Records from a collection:

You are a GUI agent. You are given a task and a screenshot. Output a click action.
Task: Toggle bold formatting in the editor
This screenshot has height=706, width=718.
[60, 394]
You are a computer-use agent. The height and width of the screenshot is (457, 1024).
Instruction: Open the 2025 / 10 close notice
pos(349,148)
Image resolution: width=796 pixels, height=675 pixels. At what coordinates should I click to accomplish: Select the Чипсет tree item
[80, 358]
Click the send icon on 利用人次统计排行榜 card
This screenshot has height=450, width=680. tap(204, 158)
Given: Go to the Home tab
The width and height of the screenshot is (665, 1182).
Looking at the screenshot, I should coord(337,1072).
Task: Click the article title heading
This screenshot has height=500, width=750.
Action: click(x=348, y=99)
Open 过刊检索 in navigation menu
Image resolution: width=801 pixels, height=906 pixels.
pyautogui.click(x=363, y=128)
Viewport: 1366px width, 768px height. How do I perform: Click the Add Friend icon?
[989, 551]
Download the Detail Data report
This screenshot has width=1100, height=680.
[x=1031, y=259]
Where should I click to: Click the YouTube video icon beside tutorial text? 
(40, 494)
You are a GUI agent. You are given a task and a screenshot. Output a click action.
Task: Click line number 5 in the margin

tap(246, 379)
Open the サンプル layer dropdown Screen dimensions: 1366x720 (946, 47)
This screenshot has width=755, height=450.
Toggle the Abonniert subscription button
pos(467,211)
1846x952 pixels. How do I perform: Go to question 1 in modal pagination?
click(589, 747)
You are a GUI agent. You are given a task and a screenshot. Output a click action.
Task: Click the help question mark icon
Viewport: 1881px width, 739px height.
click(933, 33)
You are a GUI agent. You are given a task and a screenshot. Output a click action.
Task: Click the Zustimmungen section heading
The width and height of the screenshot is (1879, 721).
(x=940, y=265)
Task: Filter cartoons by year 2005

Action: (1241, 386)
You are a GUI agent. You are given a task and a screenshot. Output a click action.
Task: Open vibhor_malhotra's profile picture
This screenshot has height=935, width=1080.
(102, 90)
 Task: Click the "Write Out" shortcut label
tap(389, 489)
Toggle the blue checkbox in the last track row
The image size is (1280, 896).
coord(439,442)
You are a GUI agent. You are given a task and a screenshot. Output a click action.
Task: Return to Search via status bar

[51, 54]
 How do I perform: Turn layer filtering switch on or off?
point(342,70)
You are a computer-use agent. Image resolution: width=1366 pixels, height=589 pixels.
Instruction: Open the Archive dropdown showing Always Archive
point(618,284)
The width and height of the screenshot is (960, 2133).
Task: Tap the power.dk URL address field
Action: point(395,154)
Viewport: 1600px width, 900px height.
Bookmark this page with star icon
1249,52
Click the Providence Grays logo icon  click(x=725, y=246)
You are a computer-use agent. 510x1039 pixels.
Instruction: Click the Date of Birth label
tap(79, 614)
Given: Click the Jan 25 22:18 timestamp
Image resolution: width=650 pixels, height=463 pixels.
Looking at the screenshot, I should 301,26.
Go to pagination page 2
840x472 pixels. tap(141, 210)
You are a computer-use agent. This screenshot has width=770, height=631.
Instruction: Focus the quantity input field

* _Instructions to follow_:
Output the entire data exactly, line for line.

* _Answer space_:
You are a GUI agent. You are given a task and a screenshot. Output a click action.
Task: Toggle bold formatting in the editor
This screenshot has height=706, width=718.
[60, 394]
You are a computer-use agent. The height and width of the screenshot is (457, 1024).
Instruction: Open the 2025 / 10 close notice
pos(349,148)
Image resolution: width=796 pixels, height=675 pixels. At what coordinates should I click to accomplish: Select the Чипсет tree item
[80, 358]
Click the send icon on 利用人次统计排行榜 card
This screenshot has height=450, width=680. tap(204, 158)
Given: Go to the Home tab
The width and height of the screenshot is (665, 1182).
Looking at the screenshot, I should coord(337,1072).
Task: Click the article title heading
This screenshot has height=500, width=750.
Action: click(x=348, y=99)
Open 过刊检索 in navigation menu
Image resolution: width=801 pixels, height=906 pixels.
pyautogui.click(x=363, y=128)
Viewport: 1366px width, 768px height. How do I perform: Click the Add Friend icon?
[989, 551]
Download the Detail Data report
This screenshot has width=1100, height=680.
[x=1031, y=259]
Where should I click to: Click the YouTube video icon beside tutorial text? 
(40, 494)
You are a GUI agent. You are given a task and a screenshot. Output a click action.
Task: Click line number 5 in the margin

tap(246, 379)
Open the サンプル layer dropdown Screen dimensions: 1366x720 (946, 47)
This screenshot has width=755, height=450.
Toggle the Abonniert subscription button
pos(467,211)
1846x952 pixels. How do I perform: Go to question 1 in modal pagination?
click(589, 747)
You are a GUI agent. You are given a task and a screenshot. Output a click action.
Task: Click the help question mark icon
Viewport: 1881px width, 739px height.
click(933, 33)
You are a GUI agent. You are given a task and a screenshot. Output a click action.
Task: Click the Zustimmungen section heading
The width and height of the screenshot is (1879, 721).
(x=940, y=265)
Task: Filter cartoons by year 2005

Action: (1241, 386)
You are a GUI agent. You are given a task and a screenshot. Output a click action.
Task: Open vibhor_malhotra's profile picture
This screenshot has height=935, width=1080.
(102, 90)
 Task: Click the "Write Out" shortcut label
tap(389, 489)
Toggle the blue checkbox in the last track row
The image size is (1280, 896).
coord(439,442)
You are a GUI agent. You are given a task and a screenshot. Output a click action.
Task: Return to Search via status bar

[51, 54]
 How do I perform: Turn layer filtering switch on or off?
point(342,70)
You are a computer-use agent. Image resolution: width=1366 pixels, height=589 pixels.
Instruction: Open the Archive dropdown showing Always Archive
point(618,284)
The width and height of the screenshot is (960, 2133).
Task: Tap the power.dk URL address field
Action: point(395,154)
Viewport: 1600px width, 900px height.
Bookmark this page with star icon
1249,52
Click the Providence Grays logo icon  click(x=725, y=246)
You are a computer-use agent. 510x1039 pixels.
Instruction: Click the Date of Birth label
tap(79, 614)
Given: Click the Jan 25 22:18 timestamp
Image resolution: width=650 pixels, height=463 pixels.
Looking at the screenshot, I should 301,26.
Go to pagination page 2
840x472 pixels. tap(141, 210)
You are a computer-use agent. This screenshot has width=770, height=631.
Instruction: Focus the quantity input field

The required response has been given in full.